● **CONSIGNE ÉCRITE A**
Dans les enregistrements, recopiez telles quelles les lignes suivantes : commencez à la ligne qui contient « Where should I click to: Select the » et arrêtez-vous après celle qui contient « Action: [x=12, y=115] ».
● **CONSIGNE ÉCRITE B**
Écrivez la suite de l'article sur Magda Wiet-Hénin, à partir de sa dernière phrase.
=== EXTRAIT DU TEXTE ===
Finale de Grand Prix de taekwondo : Magda Wiet-Hénin est prête à briller aux JO : « Je vais être une lionne enragée ! »
Récente championne du monde 2023, Magda Wiet-Hénin voit la vie rose. Avant d’attaquer le défi des Jeux Olympiques de 2024, elle est revenue en exclusivité avec Olympics.com sur sa saison 2023, ses objectifs et comment elle a progressé mentalement pour connaître la meilleure période de sa carrière.
Le pas rapide, le regard aiguisé, Magda Wiet-Hénin descend rapidement un escalier de l’INSEP à la recherche d’un endroit calme.
Attrapée entre deux séances de kiné, la championne du monde de taekwondo 2023 en -67 kg s’est confiée en exclusivité à Olympics.com avant de s’envoler vers Manchester, en Grande-Bretagne, théâtre de la finale du Grand Prix de taekwondo 2023 (2-3 décembre).
Gênée par une déchirure au mollet, la Française de 28 ans ira se tester lors de cette compétition, celle « qui ressemble le plus aux Jeux Olympiques », sans la pression du résultat ou d’une course à la qualification olympique.
Portée par son énergie caractéristique, la fer de lance du taekwondo français est revenue sur les différentes étapes de sa carrière qui l’ont menée progressivement à son titre de championne du monde et à son statut de numéro 1 mondiale de sa catégorie.
Sans se cacher, Magda Wiet-Hénin a également évoqué ses doutes, sa confiance en elle fluctuante et son mental, « mon point fort et mon point faible », qu’elle travaille au quotidien.
Mature et déterminée, la voilà prête à écrire l’histoire, en visant le premier titre de championne olympique de l’histoire du taekwondo français.
Partez à la découverte de la taekwondoïste Magda Wiet-Hénin, qui rêve d'or aux Jeux Olympiques de Paris 2024,
LIRE AUSSI :
Magda Wiet-Hénin, une championne qui a pris son mal en patience : « J'ai pas de talent... »
Elle lui tournait autour depuis un certain moment. Comme un adversaire insaisissable, bloquant toutes ses attaques.
Abonnée aux podiums internationaux depuis sa médaille de bronze aux Championnats d’Europe en 2014, Magda Wiet-Hénin est devenue championne du monde des - de 67 kg, le 30 mai 2023 à Bakou en Azerbaïdjan.
« Je l'ai attendu tellement longtemps. […] J’étais déterminée… Je me rappelle de toute la journée et je me rappelle de la musique que j'écoutais, l'échauffement que j'ai fait. Quand je gagne mon quart de finale, je tape par terre, je jette mon casque. »
Un titre qui la consacre comme numéro 1 de sa catégorie, mais qui récompense surtout son travail de tous les instants. Car si la native de Nancy est une référence, c’est au bout de presque dix ans de compétitions seniors et d’entraînements intenses qu’elle a pu toucher l’or mondial.
=== ENREGISTREMENTS BRUTS ===
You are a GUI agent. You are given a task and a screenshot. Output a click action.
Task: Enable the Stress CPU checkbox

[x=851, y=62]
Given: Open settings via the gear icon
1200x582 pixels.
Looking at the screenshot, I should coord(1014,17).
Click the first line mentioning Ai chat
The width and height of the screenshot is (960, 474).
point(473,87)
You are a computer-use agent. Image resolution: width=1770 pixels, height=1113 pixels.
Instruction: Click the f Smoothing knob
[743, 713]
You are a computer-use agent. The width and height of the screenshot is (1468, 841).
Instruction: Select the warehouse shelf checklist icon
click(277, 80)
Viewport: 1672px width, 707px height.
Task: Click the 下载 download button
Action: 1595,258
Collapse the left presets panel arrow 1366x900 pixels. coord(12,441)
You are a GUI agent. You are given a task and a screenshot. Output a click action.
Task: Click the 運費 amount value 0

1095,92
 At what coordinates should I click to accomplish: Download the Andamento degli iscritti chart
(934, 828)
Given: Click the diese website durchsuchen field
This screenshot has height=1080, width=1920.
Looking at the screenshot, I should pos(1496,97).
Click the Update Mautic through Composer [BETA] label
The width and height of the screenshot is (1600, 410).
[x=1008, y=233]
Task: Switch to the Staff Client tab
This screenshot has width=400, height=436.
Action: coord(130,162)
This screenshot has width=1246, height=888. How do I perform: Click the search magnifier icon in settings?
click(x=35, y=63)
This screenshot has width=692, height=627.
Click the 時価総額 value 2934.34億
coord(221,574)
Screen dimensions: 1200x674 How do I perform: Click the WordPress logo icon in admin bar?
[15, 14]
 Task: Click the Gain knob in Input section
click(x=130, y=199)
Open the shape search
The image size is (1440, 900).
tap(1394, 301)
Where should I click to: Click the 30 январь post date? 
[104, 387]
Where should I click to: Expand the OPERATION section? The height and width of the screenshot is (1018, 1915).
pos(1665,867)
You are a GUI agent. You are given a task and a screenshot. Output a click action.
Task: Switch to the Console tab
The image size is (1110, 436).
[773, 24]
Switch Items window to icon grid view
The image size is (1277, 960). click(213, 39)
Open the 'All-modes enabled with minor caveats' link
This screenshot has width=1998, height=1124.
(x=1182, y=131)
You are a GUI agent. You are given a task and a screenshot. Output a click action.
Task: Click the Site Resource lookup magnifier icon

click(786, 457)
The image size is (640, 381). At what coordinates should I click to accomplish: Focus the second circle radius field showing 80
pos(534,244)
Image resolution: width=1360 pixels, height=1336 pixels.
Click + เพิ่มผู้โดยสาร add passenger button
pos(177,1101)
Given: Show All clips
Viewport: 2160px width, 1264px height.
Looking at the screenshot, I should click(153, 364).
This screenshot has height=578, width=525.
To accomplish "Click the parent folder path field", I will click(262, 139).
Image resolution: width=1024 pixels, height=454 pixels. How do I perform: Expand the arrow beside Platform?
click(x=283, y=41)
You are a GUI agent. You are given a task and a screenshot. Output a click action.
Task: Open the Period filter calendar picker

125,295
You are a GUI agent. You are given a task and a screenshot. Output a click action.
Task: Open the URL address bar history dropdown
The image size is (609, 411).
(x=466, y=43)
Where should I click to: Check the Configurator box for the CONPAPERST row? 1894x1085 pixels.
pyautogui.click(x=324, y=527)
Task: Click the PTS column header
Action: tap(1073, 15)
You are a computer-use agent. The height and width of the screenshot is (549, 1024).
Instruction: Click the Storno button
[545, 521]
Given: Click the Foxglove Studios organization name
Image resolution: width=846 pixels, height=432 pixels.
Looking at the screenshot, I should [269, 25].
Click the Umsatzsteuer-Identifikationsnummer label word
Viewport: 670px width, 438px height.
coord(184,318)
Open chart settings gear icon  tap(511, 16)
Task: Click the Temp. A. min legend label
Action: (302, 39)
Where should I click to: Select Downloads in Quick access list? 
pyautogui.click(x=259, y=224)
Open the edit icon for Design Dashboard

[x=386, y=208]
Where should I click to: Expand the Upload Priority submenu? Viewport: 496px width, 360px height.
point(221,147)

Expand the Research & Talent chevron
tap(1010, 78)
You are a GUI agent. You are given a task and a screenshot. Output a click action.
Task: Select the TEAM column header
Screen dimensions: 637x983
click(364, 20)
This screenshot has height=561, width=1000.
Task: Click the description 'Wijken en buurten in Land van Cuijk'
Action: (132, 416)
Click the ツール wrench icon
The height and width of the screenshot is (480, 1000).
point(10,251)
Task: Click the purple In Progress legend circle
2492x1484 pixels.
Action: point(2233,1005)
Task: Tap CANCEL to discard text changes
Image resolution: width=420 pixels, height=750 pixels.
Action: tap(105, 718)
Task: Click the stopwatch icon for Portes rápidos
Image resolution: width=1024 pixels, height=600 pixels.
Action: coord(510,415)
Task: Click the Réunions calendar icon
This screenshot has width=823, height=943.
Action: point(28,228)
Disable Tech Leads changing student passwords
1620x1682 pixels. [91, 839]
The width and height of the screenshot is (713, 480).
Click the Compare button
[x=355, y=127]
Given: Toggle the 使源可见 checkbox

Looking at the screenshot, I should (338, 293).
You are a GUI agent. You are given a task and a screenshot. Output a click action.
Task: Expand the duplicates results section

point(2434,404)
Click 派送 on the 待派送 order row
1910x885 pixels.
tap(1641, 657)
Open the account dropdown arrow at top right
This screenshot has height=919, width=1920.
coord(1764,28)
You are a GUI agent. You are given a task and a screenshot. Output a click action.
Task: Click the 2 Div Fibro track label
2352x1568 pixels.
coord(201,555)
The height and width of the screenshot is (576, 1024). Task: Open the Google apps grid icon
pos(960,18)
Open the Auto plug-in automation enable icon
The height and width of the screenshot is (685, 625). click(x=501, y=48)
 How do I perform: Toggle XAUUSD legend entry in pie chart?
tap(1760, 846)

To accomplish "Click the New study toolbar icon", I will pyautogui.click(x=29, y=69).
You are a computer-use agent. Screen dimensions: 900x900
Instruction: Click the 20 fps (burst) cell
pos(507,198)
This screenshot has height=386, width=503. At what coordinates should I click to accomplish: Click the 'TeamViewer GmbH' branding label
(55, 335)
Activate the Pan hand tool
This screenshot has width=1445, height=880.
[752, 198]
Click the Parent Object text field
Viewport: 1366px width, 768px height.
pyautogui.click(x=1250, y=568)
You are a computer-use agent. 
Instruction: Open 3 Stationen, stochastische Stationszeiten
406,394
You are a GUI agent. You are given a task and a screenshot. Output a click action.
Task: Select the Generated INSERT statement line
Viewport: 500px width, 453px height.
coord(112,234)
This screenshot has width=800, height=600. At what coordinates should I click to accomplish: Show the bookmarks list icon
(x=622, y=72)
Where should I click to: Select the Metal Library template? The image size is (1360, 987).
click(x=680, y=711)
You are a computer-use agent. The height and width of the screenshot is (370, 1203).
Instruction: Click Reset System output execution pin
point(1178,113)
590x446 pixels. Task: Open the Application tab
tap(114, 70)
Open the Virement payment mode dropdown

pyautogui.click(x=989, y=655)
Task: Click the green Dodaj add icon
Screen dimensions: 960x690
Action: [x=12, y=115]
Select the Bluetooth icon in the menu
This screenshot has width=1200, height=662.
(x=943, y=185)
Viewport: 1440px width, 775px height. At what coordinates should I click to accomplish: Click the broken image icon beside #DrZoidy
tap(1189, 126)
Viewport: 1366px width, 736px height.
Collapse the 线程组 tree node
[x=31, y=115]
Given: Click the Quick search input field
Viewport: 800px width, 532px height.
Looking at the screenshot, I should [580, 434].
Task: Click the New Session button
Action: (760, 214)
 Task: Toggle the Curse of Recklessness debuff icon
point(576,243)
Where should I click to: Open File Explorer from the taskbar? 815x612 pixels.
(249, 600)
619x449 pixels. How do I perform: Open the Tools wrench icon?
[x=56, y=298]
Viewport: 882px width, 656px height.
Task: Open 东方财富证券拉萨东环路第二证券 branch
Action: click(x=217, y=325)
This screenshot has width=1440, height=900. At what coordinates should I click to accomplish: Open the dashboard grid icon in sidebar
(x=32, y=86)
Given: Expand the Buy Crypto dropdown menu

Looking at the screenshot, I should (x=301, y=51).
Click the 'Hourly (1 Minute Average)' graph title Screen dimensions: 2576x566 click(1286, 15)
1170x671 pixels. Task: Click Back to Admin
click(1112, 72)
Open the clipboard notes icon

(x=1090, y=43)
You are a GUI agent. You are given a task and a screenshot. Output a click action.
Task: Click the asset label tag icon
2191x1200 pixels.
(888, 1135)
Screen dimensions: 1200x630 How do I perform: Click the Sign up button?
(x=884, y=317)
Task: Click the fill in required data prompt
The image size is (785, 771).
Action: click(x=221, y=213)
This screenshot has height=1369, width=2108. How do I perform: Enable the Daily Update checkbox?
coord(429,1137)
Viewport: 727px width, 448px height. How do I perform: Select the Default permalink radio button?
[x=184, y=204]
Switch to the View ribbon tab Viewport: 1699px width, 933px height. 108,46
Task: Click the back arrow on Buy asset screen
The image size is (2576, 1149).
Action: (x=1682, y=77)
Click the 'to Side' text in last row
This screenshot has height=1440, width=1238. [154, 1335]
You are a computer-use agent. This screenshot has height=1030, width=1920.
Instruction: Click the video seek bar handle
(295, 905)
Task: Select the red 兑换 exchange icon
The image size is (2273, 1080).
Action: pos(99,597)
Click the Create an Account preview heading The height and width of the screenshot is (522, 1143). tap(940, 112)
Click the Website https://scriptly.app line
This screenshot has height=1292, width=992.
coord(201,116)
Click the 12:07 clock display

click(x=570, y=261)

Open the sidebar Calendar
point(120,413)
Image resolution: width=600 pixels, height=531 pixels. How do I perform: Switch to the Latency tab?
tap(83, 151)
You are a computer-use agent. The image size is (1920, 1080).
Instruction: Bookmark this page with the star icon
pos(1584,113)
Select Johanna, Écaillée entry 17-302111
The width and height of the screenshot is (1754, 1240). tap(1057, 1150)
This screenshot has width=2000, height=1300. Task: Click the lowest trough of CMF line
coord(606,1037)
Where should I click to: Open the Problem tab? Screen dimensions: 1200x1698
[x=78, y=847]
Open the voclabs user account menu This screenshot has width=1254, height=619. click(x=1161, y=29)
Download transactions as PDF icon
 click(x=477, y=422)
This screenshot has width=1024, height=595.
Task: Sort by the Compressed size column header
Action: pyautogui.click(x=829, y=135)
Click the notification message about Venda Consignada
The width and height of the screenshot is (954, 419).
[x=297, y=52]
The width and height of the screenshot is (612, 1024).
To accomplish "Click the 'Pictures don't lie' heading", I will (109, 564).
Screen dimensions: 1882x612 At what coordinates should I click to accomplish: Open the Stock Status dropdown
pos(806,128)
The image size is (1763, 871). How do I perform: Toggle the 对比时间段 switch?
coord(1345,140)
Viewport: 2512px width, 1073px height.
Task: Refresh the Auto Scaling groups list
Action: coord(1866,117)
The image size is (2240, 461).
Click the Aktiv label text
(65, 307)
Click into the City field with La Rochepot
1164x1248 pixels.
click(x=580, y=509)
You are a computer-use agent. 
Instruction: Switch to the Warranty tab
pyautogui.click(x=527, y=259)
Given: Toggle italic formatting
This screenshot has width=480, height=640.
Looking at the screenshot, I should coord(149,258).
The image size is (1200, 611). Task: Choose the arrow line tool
===
● **RÉSULTAT DE L'EXERCICE A**
Where should I click to: Select the Metal Library template? The image size is (1360, 987).
click(x=680, y=711)
You are a computer-use agent. The height and width of the screenshot is (370, 1203).
Instruction: Click Reset System output execution pin
point(1178,113)
590x446 pixels. Task: Open the Application tab
tap(114, 70)
Open the Virement payment mode dropdown

pyautogui.click(x=989, y=655)
Task: Click the green Dodaj add icon
Screen dimensions: 960x690
Action: [x=12, y=115]

● **RÉSULTAT DE L'EXERCICE B**
« Ma progression a pris du temps. Je pense que là, j'ai atteint un niveau qui me permet d'arriver sur les compétitions et partir avec des médailles presque à chaque fois. Ça a vraiment été beaucoup de boulot parce que… j'ai pas de talent... voilà, je ne suis pas grande, je n'ai pas des jambes hyper souples, mais j'ai vraiment bossé et ça paye au bout de pas mal d’années. »
En remportant ce titre de championne du monde, Magda Wiet-Hénin rejoint une personne qui lui est chère et qui l’inspire au quotidien : sa mère, Valérie Hénin. Véritable ambassadrice des sports de combats en France, elle fut championne du monde de kick-boxing, de full contact et de boxe anglaise ainsi que triple championne de France de… taekwondo, la discipline de sa fille.
« Quand j'ai été championne du monde, je me suis dit, j'ai enfin réussi à rattraper maman, à atteindre son niveau. Ma maman a été championne du monde de boxe et du coup, j'ai toujours baigné dans l'univers du sport. J'ai commencé le taekwondo à six ans et j'ai tout de suite accroché. »
« Je me suis inspirée d’elle. Dans ma carrière actuelle, elle m'épaule beaucoup. Sa présence me booste, me donne la niaque », confie-t-elle dans un sourire qu’elle ne lâchera pas durant cet entretien.
Outre l’introduction au sport et plus précisément aux sports de combat, Magda Wiet-Hénin se voit transmettre par sa mère l’amour pour les Jeux Olympiques.
« Depuis toute petite, j'y pense (aux JO) parce que ma maman n'a pas fait de sport olympique et du coup, on sentait que le petit truc qui lui manquait c'étaient les Jeux. Pour elle, les Jeux Olympiques, ça représentait quelque chose. Et, pour moi aussi, ça a été important dès toute petite. »
Les Jeux Olympiques, Magda Wiet-Hénin les dispute pour la première fois à Tokyo 2020. Éliminée dès les huitièmes de finales alors qu’elle visait l’or olympique, ils restent une petite blessure pour la numéro 1 de la catégorie des - 67 kg.
Magda Wiet-Hénin : Mon mental ? « Mon point fort et mon point faible »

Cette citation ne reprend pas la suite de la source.